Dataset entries

===

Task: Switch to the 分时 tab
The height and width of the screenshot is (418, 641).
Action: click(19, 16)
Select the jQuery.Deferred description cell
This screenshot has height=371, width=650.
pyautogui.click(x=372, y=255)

===

GOAL OF THE EXERCISE |
Give back the complete data exactly as supplied.

RESULT |
Task: Switch to the 分时 tab
The height and width of the screenshot is (418, 641).
Action: click(19, 16)
Select the jQuery.Deferred description cell
This screenshot has height=371, width=650.
pyautogui.click(x=372, y=255)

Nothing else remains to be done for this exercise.